Par un mémoire en défense, enregistré le 15 octobre 2025, le préfet des Hauts-de-Seine conclut au rejet de la requête.
Il fait valoir que :
les conclusions de la requête tendant à la suspension des décisions portant obligation de quitter le territoire français dans un délai de trente jours et interdiction de retour sur le territoire français pendant une durée d’un an sont irrecevables en raison du caractère suspensif du recours en annulation présenté par M. B… en application des dispositions de l’article L. 722-7 du code de l’entrée et du séjour des étrangers et du droit d’asile ;
la condition d’urgence n’est pas remplie ;
aucun des moyens soulevés n’est de nature à faire naître un doute sérieux sur la légalité de la décision contestée.
Vu :
- les autres pièces du dossier ;
- la requête n° 2509162, enregistrée le 26 mai 2025, par laquelle M. B… demande l’annulation de la décision attaquée.
Vu :
le code de l’entrée et du séjour des étrangers et du droit d’asile ;
le code de justice administrative.
Le président du tribunal a désigné Mme Moinecourt, en application des dispositions de l’article L. 511-2 du code de justice administrative, pour statuer sur les requêtes en référé.

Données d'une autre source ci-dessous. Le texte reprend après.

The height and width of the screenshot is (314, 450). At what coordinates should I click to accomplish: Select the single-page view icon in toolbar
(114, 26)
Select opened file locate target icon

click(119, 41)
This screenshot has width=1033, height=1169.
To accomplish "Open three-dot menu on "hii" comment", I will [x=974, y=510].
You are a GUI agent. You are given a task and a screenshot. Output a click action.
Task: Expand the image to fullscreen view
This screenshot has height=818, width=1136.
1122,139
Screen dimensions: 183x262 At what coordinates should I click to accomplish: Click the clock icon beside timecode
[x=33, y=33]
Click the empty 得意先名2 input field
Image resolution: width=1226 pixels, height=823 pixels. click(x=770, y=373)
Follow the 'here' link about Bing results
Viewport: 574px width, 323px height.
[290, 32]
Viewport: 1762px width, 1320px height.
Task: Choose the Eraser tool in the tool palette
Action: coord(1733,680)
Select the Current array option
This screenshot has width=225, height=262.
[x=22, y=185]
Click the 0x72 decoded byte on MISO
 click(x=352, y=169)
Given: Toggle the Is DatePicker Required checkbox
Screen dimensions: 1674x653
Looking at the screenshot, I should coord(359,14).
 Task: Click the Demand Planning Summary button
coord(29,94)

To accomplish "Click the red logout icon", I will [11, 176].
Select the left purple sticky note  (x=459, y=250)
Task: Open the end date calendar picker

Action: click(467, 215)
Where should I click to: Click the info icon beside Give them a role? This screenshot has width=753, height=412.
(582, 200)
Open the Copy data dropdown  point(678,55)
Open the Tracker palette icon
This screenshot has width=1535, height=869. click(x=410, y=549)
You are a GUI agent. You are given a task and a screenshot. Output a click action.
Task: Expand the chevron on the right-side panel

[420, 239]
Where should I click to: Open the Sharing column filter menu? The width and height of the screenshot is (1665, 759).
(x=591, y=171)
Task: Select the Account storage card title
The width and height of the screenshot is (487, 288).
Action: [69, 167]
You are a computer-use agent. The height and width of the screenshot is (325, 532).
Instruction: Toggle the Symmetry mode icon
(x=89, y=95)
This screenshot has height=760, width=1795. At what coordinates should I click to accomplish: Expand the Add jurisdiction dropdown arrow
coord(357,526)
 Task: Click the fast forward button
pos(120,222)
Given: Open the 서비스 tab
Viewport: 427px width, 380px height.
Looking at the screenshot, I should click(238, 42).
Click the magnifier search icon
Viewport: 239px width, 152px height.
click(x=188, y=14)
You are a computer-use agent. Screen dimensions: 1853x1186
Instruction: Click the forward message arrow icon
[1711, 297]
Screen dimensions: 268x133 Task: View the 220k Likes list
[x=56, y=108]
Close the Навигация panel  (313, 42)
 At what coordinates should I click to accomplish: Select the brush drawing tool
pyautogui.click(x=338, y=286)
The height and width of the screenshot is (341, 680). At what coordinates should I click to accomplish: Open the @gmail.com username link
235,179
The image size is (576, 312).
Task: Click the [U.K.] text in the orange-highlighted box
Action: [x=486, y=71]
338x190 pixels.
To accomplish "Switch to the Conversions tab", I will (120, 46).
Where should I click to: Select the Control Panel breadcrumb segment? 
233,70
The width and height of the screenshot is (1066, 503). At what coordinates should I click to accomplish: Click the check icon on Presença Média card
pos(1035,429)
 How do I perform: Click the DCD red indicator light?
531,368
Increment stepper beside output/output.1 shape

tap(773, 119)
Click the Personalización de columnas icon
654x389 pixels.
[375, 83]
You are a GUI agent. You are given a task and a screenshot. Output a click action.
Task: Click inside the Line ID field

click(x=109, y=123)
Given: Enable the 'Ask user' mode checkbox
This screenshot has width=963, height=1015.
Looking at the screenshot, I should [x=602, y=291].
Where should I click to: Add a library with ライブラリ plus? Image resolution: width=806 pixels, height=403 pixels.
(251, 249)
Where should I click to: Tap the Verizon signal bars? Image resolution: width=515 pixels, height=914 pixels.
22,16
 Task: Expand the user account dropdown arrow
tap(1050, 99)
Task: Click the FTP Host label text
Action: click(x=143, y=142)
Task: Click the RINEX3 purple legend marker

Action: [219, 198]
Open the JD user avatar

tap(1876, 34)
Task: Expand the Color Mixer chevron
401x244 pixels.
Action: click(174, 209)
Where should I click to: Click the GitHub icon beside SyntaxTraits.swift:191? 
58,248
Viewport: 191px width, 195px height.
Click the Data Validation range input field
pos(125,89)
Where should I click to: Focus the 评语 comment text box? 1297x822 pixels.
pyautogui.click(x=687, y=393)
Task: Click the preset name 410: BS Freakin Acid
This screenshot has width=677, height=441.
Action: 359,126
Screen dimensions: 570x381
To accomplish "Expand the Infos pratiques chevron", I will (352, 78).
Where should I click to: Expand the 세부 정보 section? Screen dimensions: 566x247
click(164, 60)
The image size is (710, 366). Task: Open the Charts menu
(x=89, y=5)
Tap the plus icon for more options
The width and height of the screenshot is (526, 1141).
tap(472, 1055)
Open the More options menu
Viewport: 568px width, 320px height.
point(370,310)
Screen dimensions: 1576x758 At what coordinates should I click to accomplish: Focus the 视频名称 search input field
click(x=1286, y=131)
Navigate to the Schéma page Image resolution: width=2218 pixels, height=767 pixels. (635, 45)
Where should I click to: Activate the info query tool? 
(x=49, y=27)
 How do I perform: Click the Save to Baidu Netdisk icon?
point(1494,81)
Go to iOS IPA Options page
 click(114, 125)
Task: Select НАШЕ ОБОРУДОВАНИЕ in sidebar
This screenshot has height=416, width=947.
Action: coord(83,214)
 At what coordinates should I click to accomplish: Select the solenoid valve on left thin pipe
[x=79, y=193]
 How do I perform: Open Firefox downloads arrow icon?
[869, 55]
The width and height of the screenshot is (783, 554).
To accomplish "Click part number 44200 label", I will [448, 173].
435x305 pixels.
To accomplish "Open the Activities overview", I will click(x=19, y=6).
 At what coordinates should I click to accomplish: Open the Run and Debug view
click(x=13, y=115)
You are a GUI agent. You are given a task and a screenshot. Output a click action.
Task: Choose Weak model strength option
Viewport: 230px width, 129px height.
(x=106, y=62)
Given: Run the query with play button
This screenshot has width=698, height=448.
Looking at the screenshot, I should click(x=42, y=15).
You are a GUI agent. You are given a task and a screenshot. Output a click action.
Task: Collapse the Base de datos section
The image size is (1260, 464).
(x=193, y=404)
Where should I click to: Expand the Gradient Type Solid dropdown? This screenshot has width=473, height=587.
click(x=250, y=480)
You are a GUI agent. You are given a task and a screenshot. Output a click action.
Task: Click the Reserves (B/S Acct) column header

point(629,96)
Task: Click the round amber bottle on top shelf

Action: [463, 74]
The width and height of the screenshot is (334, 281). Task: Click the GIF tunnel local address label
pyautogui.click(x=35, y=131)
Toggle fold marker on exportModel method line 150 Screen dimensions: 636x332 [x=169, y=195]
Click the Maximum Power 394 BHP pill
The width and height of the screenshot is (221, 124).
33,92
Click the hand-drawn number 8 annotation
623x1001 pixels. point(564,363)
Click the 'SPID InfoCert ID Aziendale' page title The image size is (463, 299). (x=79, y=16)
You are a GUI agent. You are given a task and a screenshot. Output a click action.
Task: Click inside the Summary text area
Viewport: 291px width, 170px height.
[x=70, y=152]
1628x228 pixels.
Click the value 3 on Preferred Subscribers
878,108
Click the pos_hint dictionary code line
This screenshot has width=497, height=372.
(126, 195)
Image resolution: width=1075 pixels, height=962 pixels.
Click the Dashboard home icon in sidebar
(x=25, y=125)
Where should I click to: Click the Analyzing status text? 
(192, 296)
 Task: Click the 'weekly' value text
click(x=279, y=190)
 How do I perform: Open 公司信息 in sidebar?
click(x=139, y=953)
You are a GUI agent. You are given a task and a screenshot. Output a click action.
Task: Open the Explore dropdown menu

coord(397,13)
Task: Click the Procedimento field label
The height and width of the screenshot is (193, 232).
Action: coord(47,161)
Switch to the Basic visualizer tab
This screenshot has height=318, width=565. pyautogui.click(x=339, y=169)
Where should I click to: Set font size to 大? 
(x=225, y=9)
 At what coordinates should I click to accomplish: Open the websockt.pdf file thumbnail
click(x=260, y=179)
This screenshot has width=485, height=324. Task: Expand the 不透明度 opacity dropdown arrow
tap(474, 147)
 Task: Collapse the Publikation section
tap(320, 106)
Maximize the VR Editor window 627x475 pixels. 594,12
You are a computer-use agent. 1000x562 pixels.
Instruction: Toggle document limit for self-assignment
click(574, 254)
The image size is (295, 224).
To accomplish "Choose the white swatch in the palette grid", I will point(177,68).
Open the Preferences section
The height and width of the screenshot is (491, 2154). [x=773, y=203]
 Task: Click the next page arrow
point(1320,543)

Les parties ont été régulièrement averties du jour de l’audience du 15 octobre 2025 à 14 heures.
Ont été entendus au cours de l’audience publique, tenue en présence de Mme El Moctar, greffière d’audience :
le rapport de Mme Moinecourt, juge des référés ; qui soulève d’office, qui indique, en outre, en application des dispositions des articles R. 611-7 et R. 522-9 du code de justice administrative, que l’ordonnance à intervenir est susceptible d’être fondée sur deux moyens relevés d’office et tirés de :
l’irrecevabilité des conclusions de la requête tendant à la suspension de l’exécution de l’arrêté contesté en tant qu’il porte obligation de quitter le territoire français dans un délai de trente jours et interdiction de retour sur le territoire français pendant une durée d’un an, en raison du caractère suspensif du recours en annulation présenté par M. B… ;
l’irrecevabilité des conclusions tendant à la suspension de l’exécution de la décision portant signalement aux fins de non-admission dans le système d’information Schengen, qui ne présente pas un caractère décisoire ;
les observations de Me Mourre, substituant Me Pigot, représentant M. B…, qui conclut aux mêmes fins par les mêmes moyens qu’elle précise ;
le préfet des Hauts-de-Seine n’était ni présent, ni représenté.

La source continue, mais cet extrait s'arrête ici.